Is knife offending increasing or decreasing?  What proportion of such offending relates to youth? Is the rate of custodial sentencing for knife offences increasing or not?  All these questions and others related are here for your perusal courtesy of the Ministry of Justice.

Monday 29 September 2014

POLITICAL PAGE FILLER



Perhaps because I am alert to the activities of our esteemed Justice Secretary and ignore the efforts of his colleagues to secure favourable press and media coverage that I find this snippet from the BuryTimes quite nauseating.  This politician has done more than any of his predecessors to reduce the role and effectivity   of our so called local system of summary justice.   His visit to the constituency of a sycophantic colleague ostensibly in connection with magistrates` courts has, surprise surprise, no comment by or inclusion of a local J.P.  They probably had no knowledge of this publicity stunt probably arranged by the local Tories in collusion with the first non lawyer Lord Chancellor.  We can expect more of this sort of page filler as May approaches.

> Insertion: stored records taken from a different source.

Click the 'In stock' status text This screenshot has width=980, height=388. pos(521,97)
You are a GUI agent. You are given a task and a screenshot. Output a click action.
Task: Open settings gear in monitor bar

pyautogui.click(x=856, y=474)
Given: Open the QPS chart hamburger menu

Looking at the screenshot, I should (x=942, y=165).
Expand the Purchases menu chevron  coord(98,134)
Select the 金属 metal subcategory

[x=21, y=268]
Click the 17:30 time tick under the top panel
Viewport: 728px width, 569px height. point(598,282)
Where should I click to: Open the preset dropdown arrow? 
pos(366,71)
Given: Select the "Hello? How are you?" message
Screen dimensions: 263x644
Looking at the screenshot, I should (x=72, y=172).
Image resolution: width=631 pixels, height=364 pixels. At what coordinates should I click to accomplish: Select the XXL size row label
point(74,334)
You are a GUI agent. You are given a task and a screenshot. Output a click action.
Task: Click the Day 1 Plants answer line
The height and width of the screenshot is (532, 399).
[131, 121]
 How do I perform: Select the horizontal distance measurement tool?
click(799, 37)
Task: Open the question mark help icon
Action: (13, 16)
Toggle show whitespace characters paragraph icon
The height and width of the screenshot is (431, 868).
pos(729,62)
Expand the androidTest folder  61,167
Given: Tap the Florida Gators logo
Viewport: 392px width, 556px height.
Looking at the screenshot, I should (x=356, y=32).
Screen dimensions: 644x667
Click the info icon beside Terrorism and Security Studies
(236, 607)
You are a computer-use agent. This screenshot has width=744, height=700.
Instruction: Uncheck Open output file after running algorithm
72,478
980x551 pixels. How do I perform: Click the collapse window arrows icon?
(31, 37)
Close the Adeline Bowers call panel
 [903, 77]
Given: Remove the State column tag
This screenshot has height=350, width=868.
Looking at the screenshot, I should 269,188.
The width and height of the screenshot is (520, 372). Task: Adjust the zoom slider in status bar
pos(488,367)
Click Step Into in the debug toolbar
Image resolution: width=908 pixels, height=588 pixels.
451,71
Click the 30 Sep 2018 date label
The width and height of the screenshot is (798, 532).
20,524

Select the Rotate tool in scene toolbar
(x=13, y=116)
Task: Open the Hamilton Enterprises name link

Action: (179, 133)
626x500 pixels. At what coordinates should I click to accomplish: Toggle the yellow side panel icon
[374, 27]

Thursday 25 September 2014

MALADMINISTRATION IN MAGISTRATES` COURTS



It is my opinion that maladministration in my court has increased measurably since 2012 and substantially since HMCS took over from the days of magistrates` courts` committees.  The latest figures from the Ministry of Justice on ineffective trials add more weight to that opinion. In 2013  there were 155,087 trials in magistrates` courts of which 27,247  (17.6%) were ineffective.  Of these ineffective trials  7,640 were owing to court maladministration; i.e. just under 5%  of the total trials  and 28% of the ineffective trials.    The 2nd quarter of this year shows that that  last number has risen to 29% and 18% of the total number of trials were ineffective.  In other words the problem is becoming worse.  I wonder if Chris Grayling will be braying about this most obvious indicator of his ability to undermine our justice system in magistrates` courts.  He will of course argue that the numbers are marginally better than 2006 before staff numbers in the courts and the CPS were decimated by the current administration.  Just how far he is prepared to go is indicated every day  by what he has done and is doing  to the probation service and our system of legal aid.